DO YOU FEEL LIKE TALKING TO ME ABOUT IT, SANDY? Look. I'm no angel, okay? Bobby knew he wasn't marrying a nun, but he married me, anyway. And I never once fooled around on him, or even flirted very much with anyone else, after we got married. I'm not proud of the way I was making a living when we met, but he has no idea how hard it was, and there isn't anything I can do, now, to change any of that, anyway. CHANGE WHAT? The way I lived. I was still in high school when things got so bad at home, I had to split. Mom was always pickled in her cheap wine and dad -- dear old dad - - when he wasn't slapping me around, was giving me goo-goo eyes and coming into my bedroom at night to grab some cheap feels of my `new equipment.' After he fell asleep one night, I grabbed his wallet and mom's `secret' grocery money, hitchhiked to Bangor and hopped on a bus, buying a one way ticket for as far away as I could get -- that happened to be downtown Baltimore.

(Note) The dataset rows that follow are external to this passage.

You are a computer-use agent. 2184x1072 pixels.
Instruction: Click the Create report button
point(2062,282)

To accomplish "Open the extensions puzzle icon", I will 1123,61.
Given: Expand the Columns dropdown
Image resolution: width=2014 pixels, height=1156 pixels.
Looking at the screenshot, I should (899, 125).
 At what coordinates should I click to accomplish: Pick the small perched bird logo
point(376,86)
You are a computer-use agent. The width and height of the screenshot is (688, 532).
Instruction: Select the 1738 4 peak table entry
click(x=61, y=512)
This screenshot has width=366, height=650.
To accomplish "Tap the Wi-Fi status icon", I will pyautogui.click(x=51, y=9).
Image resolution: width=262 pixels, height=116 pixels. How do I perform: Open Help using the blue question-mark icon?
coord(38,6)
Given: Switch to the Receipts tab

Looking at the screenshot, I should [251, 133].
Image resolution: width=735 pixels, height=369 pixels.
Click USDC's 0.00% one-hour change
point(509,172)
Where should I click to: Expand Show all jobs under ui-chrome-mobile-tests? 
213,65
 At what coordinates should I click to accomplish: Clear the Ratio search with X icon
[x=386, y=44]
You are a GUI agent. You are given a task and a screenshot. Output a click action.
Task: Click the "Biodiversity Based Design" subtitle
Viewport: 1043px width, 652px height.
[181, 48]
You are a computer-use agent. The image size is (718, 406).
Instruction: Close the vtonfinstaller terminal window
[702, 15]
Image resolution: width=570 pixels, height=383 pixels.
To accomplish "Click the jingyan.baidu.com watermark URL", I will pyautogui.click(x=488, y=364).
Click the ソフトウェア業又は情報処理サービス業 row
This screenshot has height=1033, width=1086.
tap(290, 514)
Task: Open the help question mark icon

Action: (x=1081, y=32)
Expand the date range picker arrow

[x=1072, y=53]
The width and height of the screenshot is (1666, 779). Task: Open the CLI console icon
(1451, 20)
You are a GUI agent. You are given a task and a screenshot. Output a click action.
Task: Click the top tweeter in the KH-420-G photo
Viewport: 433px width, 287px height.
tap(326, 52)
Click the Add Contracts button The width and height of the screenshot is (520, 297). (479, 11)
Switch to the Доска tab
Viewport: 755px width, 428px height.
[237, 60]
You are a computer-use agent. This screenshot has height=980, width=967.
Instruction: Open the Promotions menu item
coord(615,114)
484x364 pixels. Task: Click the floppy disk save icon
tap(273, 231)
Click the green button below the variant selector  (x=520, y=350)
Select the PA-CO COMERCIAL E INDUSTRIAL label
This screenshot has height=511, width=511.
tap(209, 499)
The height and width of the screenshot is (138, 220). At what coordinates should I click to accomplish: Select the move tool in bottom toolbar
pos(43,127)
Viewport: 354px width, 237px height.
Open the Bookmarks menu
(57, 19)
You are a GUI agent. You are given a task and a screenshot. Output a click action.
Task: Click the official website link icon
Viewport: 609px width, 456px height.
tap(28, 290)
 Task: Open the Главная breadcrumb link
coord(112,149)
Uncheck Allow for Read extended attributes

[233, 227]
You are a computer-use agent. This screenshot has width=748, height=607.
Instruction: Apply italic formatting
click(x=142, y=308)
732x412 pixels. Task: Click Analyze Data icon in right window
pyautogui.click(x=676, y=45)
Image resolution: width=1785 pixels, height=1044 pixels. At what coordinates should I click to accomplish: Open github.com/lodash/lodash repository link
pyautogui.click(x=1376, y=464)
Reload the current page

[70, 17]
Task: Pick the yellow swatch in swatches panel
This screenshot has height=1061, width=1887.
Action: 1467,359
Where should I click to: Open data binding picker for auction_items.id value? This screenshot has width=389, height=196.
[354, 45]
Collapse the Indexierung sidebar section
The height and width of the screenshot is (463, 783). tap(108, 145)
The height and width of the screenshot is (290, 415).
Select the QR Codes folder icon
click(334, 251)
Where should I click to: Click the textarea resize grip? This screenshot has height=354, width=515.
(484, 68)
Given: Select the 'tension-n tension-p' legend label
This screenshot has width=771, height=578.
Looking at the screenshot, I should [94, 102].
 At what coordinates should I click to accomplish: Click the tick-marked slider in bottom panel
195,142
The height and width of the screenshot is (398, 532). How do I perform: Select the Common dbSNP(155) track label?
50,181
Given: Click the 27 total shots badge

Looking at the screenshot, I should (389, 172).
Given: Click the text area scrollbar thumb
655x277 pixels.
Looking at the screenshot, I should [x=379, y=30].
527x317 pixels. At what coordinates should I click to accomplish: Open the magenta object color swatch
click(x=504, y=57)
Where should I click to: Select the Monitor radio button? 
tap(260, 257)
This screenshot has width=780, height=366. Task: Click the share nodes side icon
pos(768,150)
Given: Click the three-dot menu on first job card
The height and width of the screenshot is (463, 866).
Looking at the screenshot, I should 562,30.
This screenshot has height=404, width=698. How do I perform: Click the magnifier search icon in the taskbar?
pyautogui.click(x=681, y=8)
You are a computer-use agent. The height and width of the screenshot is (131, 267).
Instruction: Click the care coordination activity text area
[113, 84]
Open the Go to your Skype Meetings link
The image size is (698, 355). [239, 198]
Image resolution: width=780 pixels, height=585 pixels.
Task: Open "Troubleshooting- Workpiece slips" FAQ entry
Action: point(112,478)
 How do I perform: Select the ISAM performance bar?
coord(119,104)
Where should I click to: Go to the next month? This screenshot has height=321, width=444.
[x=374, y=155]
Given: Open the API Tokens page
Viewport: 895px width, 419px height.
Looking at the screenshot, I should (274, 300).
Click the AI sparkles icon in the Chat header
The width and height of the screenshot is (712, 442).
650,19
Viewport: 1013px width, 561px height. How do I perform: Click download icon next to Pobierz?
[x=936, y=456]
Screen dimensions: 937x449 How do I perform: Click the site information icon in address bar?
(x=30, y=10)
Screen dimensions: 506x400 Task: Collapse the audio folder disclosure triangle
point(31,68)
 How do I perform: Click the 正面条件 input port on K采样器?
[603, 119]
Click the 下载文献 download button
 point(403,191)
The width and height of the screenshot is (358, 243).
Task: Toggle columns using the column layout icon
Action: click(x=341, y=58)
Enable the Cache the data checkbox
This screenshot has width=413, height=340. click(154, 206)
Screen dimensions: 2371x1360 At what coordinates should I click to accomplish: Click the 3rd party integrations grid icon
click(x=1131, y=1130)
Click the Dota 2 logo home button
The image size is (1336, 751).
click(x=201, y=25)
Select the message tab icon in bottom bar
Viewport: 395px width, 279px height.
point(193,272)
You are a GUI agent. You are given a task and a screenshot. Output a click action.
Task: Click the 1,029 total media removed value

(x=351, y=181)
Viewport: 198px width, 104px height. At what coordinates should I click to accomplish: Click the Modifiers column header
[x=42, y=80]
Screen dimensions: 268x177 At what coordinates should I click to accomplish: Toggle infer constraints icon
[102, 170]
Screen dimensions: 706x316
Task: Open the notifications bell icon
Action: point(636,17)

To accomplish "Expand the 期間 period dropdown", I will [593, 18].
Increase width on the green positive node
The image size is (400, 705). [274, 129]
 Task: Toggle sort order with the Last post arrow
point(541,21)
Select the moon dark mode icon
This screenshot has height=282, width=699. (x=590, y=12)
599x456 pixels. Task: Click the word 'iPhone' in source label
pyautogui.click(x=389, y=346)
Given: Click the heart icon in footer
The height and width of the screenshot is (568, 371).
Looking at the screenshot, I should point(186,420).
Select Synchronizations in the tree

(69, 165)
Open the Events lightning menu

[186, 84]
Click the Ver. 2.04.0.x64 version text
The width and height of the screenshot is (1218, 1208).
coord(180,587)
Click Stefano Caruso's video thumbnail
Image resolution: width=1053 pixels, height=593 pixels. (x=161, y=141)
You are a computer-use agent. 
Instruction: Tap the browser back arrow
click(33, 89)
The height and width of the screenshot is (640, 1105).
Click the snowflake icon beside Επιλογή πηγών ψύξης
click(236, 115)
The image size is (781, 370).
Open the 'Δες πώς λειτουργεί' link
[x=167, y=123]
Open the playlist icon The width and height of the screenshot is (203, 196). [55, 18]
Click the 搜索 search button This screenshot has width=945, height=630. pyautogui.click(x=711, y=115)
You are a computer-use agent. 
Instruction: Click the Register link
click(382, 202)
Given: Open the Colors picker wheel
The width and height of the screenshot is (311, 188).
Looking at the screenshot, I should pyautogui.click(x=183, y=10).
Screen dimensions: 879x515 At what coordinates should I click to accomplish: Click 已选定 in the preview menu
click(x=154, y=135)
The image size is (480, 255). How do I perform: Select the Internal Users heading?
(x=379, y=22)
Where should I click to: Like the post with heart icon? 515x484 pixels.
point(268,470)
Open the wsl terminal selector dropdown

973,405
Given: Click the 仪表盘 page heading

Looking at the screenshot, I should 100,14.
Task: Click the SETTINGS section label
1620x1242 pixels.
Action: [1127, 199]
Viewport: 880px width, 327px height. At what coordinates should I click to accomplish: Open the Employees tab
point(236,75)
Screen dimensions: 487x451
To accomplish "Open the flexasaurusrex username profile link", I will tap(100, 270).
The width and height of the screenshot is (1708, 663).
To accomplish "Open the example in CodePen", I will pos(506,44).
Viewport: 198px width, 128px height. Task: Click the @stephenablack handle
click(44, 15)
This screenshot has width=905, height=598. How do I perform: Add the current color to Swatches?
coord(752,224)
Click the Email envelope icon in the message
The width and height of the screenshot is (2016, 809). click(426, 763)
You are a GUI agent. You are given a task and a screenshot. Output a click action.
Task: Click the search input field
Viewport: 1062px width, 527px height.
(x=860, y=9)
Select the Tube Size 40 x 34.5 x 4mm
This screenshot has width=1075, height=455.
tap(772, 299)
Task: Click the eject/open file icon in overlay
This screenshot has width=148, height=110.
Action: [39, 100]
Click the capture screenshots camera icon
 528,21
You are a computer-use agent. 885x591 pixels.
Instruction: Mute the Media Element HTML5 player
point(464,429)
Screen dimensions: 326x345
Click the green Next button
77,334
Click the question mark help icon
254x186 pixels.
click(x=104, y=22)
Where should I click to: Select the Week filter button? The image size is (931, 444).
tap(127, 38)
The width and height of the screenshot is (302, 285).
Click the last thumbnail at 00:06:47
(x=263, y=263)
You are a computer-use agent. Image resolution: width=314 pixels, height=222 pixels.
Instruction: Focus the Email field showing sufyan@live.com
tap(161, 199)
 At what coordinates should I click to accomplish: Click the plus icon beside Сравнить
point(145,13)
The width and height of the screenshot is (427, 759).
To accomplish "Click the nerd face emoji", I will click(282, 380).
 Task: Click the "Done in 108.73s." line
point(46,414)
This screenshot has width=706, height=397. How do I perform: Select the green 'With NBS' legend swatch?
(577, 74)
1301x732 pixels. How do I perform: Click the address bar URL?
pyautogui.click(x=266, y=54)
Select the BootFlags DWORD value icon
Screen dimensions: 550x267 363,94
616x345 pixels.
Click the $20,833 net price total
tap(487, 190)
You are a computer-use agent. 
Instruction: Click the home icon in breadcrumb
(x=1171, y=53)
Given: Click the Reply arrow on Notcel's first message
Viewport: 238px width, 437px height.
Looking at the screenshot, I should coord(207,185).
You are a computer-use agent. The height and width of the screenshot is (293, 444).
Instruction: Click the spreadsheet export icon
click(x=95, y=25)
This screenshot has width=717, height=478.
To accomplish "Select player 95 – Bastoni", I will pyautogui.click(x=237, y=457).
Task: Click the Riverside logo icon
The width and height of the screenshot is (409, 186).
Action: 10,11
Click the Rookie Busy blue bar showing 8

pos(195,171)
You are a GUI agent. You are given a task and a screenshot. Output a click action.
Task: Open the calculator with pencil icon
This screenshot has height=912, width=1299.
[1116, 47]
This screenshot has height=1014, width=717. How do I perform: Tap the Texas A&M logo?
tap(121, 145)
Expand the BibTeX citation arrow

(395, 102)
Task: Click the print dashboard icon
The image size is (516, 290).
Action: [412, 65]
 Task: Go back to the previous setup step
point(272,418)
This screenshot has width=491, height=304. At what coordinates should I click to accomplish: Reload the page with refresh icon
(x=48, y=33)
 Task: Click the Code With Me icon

I didn't expect the folks to come looking for me, and they didn't. I was on my own. I was 16. I had about fifty dollars and a suitcase full of fairly decent clothes. I had seen enough `Geraldos' about street kids to know I didn't want to start hanging out like that. Living in a filthy, rat- and bug- infested dump was worse than what I left. SO, WHAT DID YOU DO? I worked. I couldn't get a decent job, of course, because I didn't have my diploma and I had no experience at anything. I worked for `Mom and Pop' type businesses because they'd pay me under the table and I didn't have to fill out a lot of forms. I lived in dumpy, but fairly clean, rooms and kept pretty much to myself. Always having someplace safe to sleep at night was my goal.